UNITED STATES
SECURITIES AND EXCHANGE COMMISSION
Washington, DC 20549
 
FORM 8-K
 
CURRENT REPORT
 
Pursuant to Section 13 or 15(d) of the
Securities Exchange Act of 1934
 
Date of Report (Date of earliest event reported): April 16, 2021
 
 
IMAGEWARE SYSTEMS, INC.
(Exact name of Registrant as specified in its Charter)
 
 
 
Delaware
001-15757
33-0224167
(State or other jurisdiction
of incorporation)
(Commission File No.)
(IRS Employer
Identification No.)
 
11440 W. Bernardo Court, Suite 300
San Diego, California 92127
 
(Address of principal executive offices)
 
 
 
(858) 673-8600
 
(Registrant’s Telephone Number)
 
 
 
Not Applicable
 
(Former name or address, if changed since last report)
 
 
Check the appropriate box below if the Form 8-K filing is intended to simultaneously satisfy the filing obligation of the registrant under any of the following provisions (see General Instruction A.2. below):
 
 
Written communications pursuant to Rule 425 under the Securities Act (17 CFR 230.425)
========
■ JOB 1 ■
Reproduce the entries below, starting at the line that contains "Given: Click the" and stopping after the line that contains "Click the chevron".

■ DATASET RECORDS ■
========
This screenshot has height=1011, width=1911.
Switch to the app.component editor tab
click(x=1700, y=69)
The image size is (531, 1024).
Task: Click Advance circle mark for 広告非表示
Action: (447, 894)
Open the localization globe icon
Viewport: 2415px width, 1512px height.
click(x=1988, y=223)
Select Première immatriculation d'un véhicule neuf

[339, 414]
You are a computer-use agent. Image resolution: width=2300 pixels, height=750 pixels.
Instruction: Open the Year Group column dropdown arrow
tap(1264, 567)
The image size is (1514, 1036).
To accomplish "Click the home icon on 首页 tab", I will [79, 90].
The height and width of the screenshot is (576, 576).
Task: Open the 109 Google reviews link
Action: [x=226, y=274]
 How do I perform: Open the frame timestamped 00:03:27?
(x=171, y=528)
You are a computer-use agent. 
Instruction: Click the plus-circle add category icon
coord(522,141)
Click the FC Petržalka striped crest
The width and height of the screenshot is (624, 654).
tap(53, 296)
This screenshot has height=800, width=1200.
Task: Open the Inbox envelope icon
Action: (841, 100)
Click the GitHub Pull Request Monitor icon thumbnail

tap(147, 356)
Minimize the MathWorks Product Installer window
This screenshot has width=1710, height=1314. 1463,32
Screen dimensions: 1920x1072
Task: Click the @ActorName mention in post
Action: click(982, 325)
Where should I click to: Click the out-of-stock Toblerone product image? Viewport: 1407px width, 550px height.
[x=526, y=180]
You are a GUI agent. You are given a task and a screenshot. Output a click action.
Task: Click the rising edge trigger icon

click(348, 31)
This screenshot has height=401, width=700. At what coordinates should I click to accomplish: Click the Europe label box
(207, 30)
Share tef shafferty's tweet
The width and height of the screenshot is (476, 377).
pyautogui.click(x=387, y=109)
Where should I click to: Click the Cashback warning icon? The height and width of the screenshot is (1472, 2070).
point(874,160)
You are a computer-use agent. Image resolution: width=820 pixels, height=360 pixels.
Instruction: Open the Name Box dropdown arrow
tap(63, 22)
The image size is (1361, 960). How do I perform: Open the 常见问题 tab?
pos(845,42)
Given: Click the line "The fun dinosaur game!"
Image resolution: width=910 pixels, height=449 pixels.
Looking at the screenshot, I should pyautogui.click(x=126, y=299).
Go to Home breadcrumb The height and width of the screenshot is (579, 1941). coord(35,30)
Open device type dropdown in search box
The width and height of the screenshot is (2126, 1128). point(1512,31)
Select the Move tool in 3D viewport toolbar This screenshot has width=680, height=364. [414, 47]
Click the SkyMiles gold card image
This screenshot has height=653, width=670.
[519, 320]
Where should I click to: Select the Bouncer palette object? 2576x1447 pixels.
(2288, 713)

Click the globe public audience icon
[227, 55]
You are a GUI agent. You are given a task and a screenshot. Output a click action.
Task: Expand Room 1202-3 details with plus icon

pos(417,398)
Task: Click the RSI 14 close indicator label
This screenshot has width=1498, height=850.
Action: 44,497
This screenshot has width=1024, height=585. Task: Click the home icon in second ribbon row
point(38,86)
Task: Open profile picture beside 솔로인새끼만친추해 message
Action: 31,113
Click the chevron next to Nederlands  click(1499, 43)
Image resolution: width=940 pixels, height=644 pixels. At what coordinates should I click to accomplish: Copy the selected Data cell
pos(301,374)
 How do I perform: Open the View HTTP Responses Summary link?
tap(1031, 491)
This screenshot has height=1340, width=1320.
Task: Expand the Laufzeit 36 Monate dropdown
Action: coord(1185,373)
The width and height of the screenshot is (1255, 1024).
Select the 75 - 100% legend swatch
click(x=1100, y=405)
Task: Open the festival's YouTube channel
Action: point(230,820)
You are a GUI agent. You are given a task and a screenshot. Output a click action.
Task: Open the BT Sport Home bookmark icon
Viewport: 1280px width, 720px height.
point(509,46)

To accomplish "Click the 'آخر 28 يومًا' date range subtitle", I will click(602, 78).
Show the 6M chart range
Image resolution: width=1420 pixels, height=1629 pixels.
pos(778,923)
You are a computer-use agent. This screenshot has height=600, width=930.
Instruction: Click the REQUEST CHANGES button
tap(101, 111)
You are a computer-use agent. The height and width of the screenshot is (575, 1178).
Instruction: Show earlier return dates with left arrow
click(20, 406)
========
■ JOB 2 ■
Transcribe the portion of the Form 8-K filing above that begins at the words "CURRENT REPORT" and stops after the words "IMAGEWARE SYSTEMS, INC.".

■ WRITTEN ANSWER 1 ■
Given: Click the line "The fun dinosaur game!"
Image resolution: width=910 pixels, height=449 pixels.
Looking at the screenshot, I should pyautogui.click(x=126, y=299).
Go to Home breadcrumb The height and width of the screenshot is (579, 1941). coord(35,30)
Open device type dropdown in search box
The width and height of the screenshot is (2126, 1128). point(1512,31)
Select the Move tool in 3D viewport toolbar This screenshot has width=680, height=364. [414, 47]
Click the SkyMiles gold card image
This screenshot has height=653, width=670.
[519, 320]
Where should I click to: Select the Bouncer palette object? 2576x1447 pixels.
(2288, 713)

Click the globe public audience icon
[227, 55]
You are a GUI agent. You are given a task and a screenshot. Output a click action.
Task: Expand Room 1202-3 details with plus icon

pos(417,398)
Task: Click the RSI 14 close indicator label
This screenshot has width=1498, height=850.
Action: 44,497
This screenshot has width=1024, height=585. Task: Click the home icon in second ribbon row
point(38,86)
Task: Open profile picture beside 솔로인새끼만친추해 message
Action: 31,113
Click the chevron next to Nederlands  click(1499, 43)

■ WRITTEN ANSWER 2 ■
CURRENT REPORT
 
Pursuant to Section 13 or 15(d) of the
Securities Exchange Act of 1934
 
Date of Report (Date of earliest event reported): April 16, 2021
 
 
IMAGEWARE SYSTEMS, INC.